- Document text -

—————

On 12/12/2017 22:51, Ryan Sleevi wrote:
On Tue, Dec 12, 2017 at 3:44 PM, Jakob Bohm via dev-security-policy <
[email protected]> wrote:
What you are writing below, with far too many words is that you think
that URLs are the only identities that matter in this world, and
therefore DV certificates are enough security for everyone.
Yes. This is the foundation and limit of Web Security.
https://en.wikipedia.org/wiki/Same-origin_policy
This is what is programatically enforced. Anything else either requires new
technology to technically enforce it (such as a new scheme), or is
offloading the liability to the user.
What is *programmatically* enforced is too little for human safety.
believing that computers can replace human judgement is a big mistake.
Most of the world knows this.
That is why there is such a thing as identity documents in the real
world. Because humans often need to know who they are talking to, not
just that they have a vanity plate and a company logo on their white
van.
Humans have opinions about and relationships with other humans and
human-operated companies. The prominent display of CA vetted identity
information in addition to the self-selected network address (URLs)
provides this information to human users as part of their decision
process. The way the information is presented is very similar to how
such information is presented in real world trust scenarios: Id cards
pinned to the clothes or hanging around the neck. Official business
license framed on the wall behind the counter. Official health and
safety inspection report posted at the door. People glance to see it is
there, occasionally reads just enough to see if it looks right, taking
comfort in the other party not knowing if today is the day you will do
actually read and not just glance.
You need to understand that not every trust begins and ends with a
Google search for a URL. The more real the stakes are, the more real
the basis of trust needs to be. Sometimes people are just commenting on
a blog and don't care much of the blogger is even a real person.
Sometimes people buy cheaper items online and just need to know that
their credit card transaction is not visible to a random company (hence
the common practice of outsourcing the entry of card details to a
reputable clearing service that promises not to hand the credit card
number back to the seller). Sometimes people make bigger purchases and
need the assurance that there is a real company at the other end, which
can (if necessary) be sued for non-delivery. Sometimes people make
really big transactions and need to know that they are dealing with a
real world entity that they have a real world trust relationship with.
Respectfully, I would encourage you to re-read both Ian's and James'
research. For example, you will find that the organization being discussed
is "Stripe, Inc", not "Spring, Inc" - a mistake made frequent enough to not
be charitably attributabed as a typo. The question about the level of
stringency on the validation requirements has also been responded to, as
well as the deficiencies of "Well, they'd have to lie to do so" as a
response.
I have been copying the example name from message to message, with noone
objecting. Saving up this mistake for use as ammunition when you run
out of arguments is not a nice way to argue.
The remainder of your argument basically boils down to "But Banks already
are offloading the liability to users when they say check for the green
bar" (and that is bad, user hostile, and unsustainable), and the "Look for
the corporate identity" has been shown repeatedly to be insufficient and
incomplete that if that is the response you'd offer, then it's not
introducing new information into the conversation.

—————

- Rows -
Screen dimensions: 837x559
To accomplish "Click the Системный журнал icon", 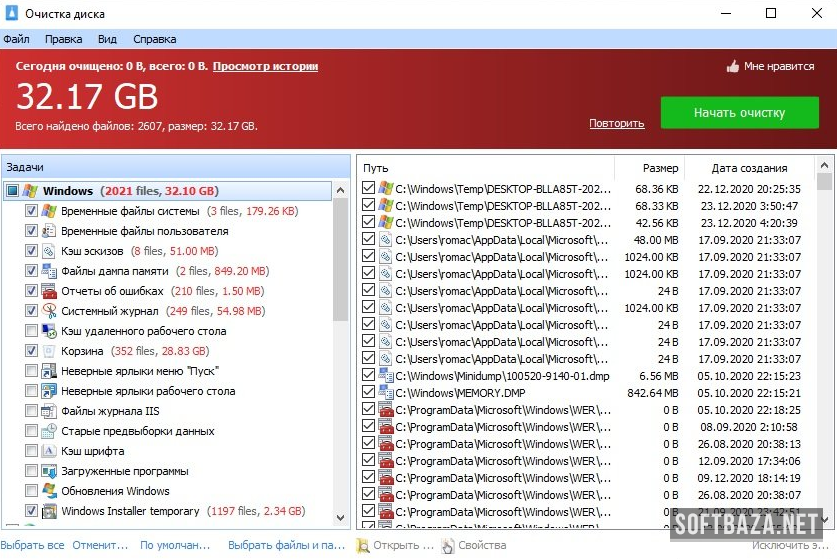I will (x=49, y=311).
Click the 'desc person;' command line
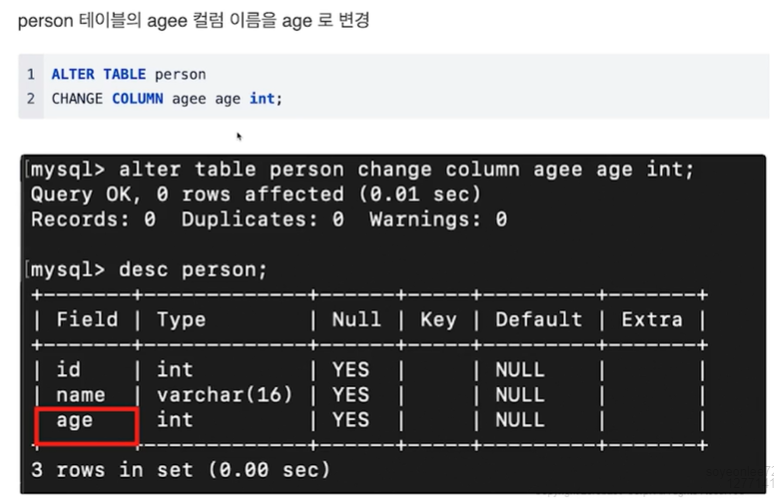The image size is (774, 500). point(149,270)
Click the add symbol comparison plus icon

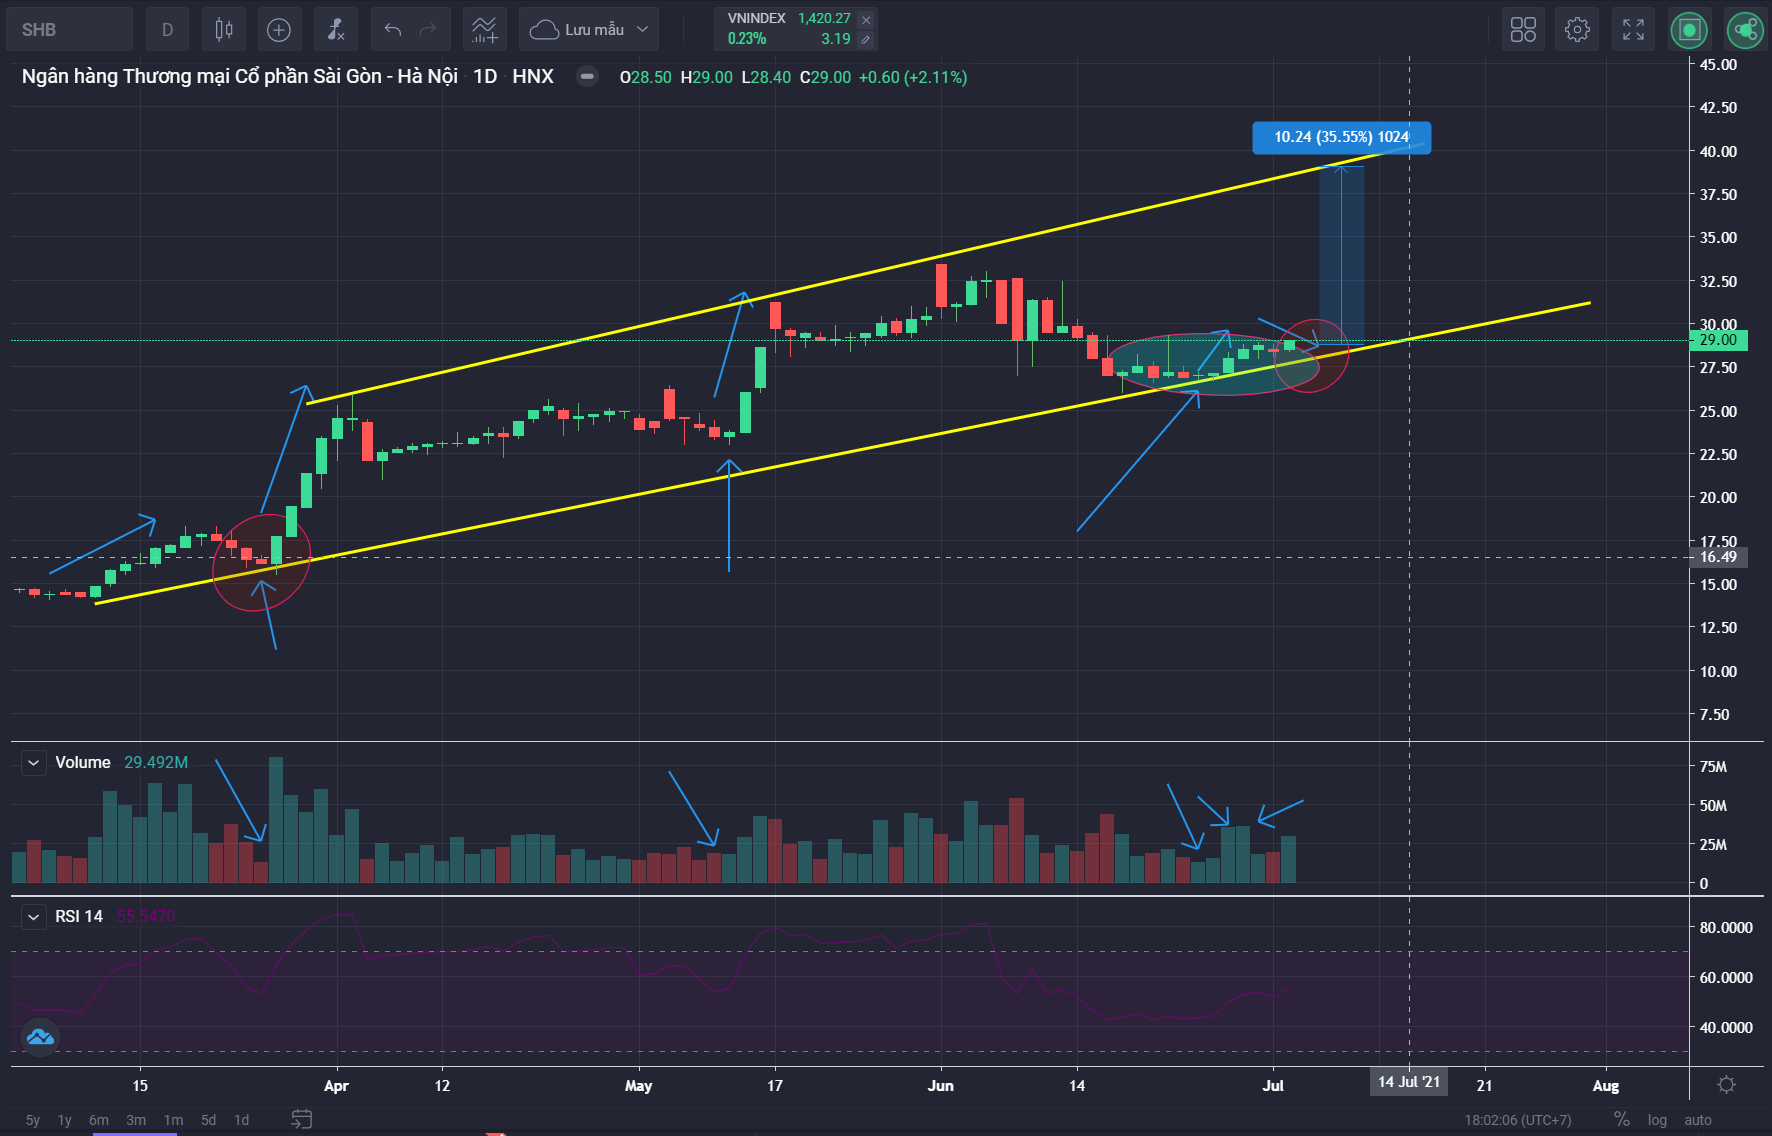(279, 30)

—————

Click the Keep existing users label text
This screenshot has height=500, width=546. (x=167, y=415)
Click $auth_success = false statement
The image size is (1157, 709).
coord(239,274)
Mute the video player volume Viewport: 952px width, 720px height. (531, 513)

—————

- Tasks to carry out -
a: Render everything in the rows from the line containing "Click the Keep existing users label text" down to the line containing "Mute the video" as a numbered list, leaving out any blank lines.
b: Write the next part of the email exchange about certificate identity and web security, picking up after its final sentence.

- Expected results -
a:
1. Click the Keep existing users label text
2. This screenshot has height=500, width=546. (x=167, y=415)
3. Click $auth_success = false statement
4. The image size is (1157, 709).
5. coord(239,274)
6. Mute the video player volume Viewport: 952px width, 720px height. (531, 513)

b:
No, I was using the awareness campaigns by banks as an example of how
users can be, and have been, trained to use the EV UI even if they don't
fully understand it. It was a counterexample to your use of misleading
statistics about how few users understand the nuances of EV
certificates.
I agree that we should be concerned about potential fraud, and there are
far more user-friendly technologies that can help mitigate that - as I
mentioned. That doesn't mean that getting rid of EV UI is throwing the
proverbial baby out - it means having the maturity to accept that some
technological experiments don't pan out, and as good engineers and
socially-responsible developers, we should recognize when certain features
are causing systemic harm to users overall security. I realize the innate
appeal to "Let users decide" by giving them an option, but a trivial survey
of human-computer interaction literature should reveal the flaw in that. If
that is too much to ask, reading about "Analysis Paralysis", "Decision
Fatigue", and "Information Overload" on Wikipedia should all provide
sufficient background context.
I am saying that your view of what the EV system achieves and has
already achieved is completely biased and flawed.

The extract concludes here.